Pick out all lines of the entries that include the word "accomplish" and copy them.

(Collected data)
---
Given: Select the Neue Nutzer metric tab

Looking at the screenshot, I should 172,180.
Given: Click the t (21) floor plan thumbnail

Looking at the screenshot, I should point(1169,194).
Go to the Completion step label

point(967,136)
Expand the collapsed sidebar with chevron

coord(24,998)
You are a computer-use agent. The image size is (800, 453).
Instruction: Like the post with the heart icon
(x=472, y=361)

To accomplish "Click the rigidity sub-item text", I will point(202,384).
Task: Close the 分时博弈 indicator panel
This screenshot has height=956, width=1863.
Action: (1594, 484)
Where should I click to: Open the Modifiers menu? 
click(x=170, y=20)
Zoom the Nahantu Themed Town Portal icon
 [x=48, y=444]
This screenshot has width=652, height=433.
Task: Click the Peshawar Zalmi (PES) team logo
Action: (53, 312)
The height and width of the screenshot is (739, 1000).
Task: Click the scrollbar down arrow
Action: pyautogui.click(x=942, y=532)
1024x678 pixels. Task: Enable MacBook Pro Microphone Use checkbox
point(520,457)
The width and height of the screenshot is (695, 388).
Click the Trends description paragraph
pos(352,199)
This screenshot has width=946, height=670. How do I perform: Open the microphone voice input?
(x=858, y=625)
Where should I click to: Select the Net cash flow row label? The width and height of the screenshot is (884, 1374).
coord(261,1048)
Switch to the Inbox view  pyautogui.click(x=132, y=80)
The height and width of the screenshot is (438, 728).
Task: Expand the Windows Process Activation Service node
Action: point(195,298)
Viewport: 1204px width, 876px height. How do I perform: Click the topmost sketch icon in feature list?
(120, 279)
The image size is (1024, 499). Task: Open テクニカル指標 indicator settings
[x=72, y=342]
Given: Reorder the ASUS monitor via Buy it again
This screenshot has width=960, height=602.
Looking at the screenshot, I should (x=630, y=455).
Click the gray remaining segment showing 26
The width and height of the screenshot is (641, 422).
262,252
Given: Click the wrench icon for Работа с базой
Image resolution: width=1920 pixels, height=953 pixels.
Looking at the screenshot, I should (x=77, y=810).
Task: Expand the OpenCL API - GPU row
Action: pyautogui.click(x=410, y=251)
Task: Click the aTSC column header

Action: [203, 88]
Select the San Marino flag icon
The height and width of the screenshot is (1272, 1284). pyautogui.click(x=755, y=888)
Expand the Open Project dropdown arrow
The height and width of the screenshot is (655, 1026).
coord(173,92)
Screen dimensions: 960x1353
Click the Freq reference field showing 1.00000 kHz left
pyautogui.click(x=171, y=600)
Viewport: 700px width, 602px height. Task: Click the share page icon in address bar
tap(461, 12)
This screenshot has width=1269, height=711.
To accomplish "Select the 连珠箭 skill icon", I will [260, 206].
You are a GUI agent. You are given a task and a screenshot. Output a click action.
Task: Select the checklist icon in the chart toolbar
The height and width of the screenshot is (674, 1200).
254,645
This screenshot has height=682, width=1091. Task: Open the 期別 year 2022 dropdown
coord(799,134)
---
-- Completed task --
To accomplish "Click the rigidity sub-item text", I will point(202,384).
To accomplish "Select the 连珠箭 skill icon", I will [260, 206].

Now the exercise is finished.